C’est un des outils principaux à la disposition de la communauté internationale pour répondre aux crises. Or, des crises, le monde en connaît plein, et ce, depuis plusieurs années maintenant. C’est un outil qui a connu un grand engouement, qui a fait beaucoup parlé de lui, en bien comme mal : il est très controversé et pas toujours évident à mettre en place. Il est en soi à la fois une réussite et un échec. Comme beaucoup d’instances internationales, il nécessite des réformes ou en tout cas une réflexion sur sa nature et un renouveau dans sa mise en œuvre.”, exprime Armande Lorentz, responsable du pôle événements de SPNU et organisatrice de la conférence. 
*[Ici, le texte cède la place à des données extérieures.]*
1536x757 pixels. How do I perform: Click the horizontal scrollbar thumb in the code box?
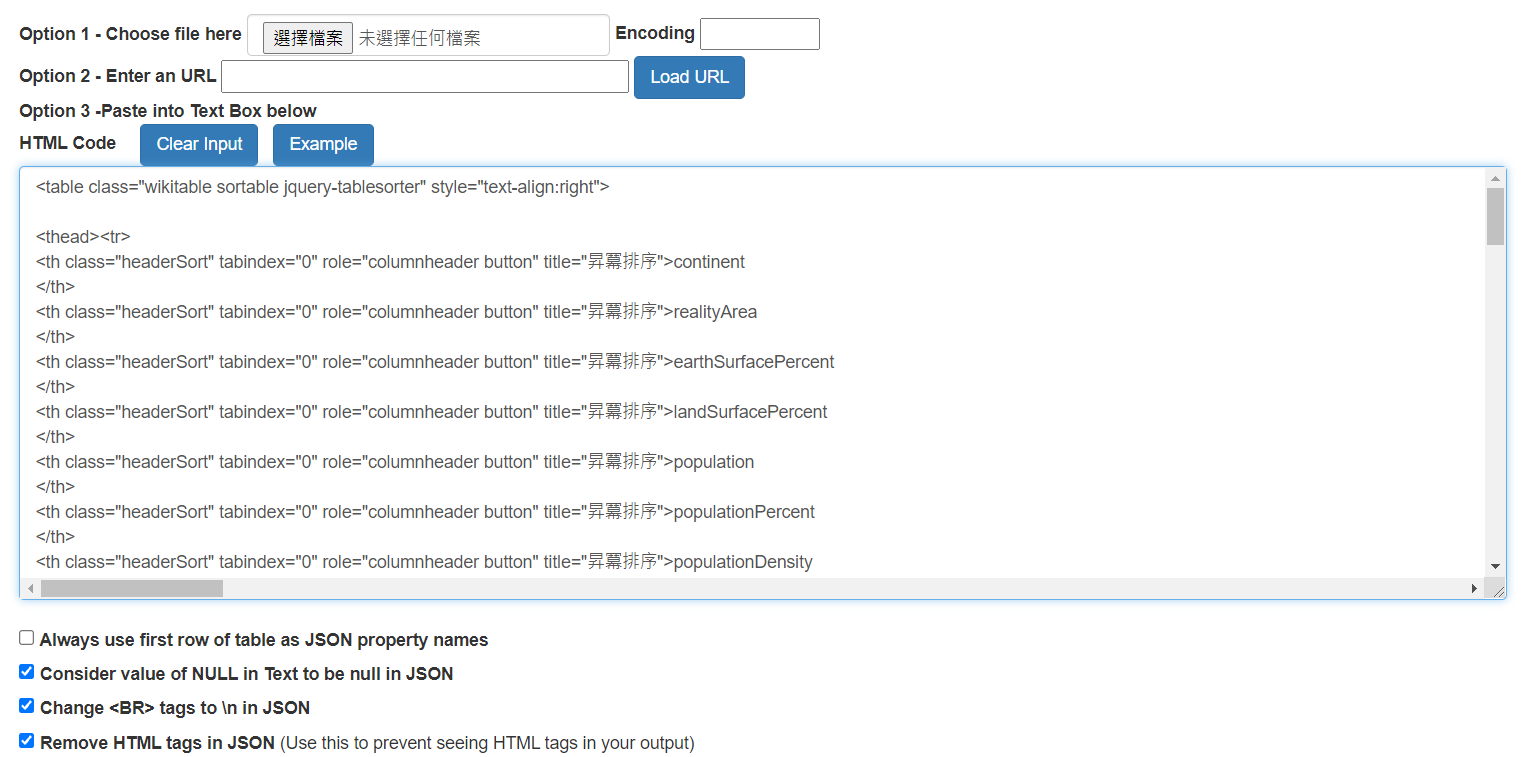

Loin d’une conception purement réaliste de la souveraineté, Bertrand Badie s’illustre pour elle comme l’un des grands défenseurs du multilatéralisme social, d’une réforme de l’ONU et d’une vision plus humaine des relations internationales. Dans un contexte de divisions profondes, de transition de paradigme, de crises presque constantes, en tout cas successives, il expose un point de nouveau qui n’est pas récent, mais qui est profondément actuel et la communauté internationale pourrait gagner beaucoup à essayer de l’accomplir. Les nouvelles formes de conflictualité requièrent une réflexion qui sorte de l’aspect réaliste de puissance. Elle doit être complétée par un aspect civil. Il est aujourd’hui un des meilleurs porte-parole de cette vision des relations internationales.”.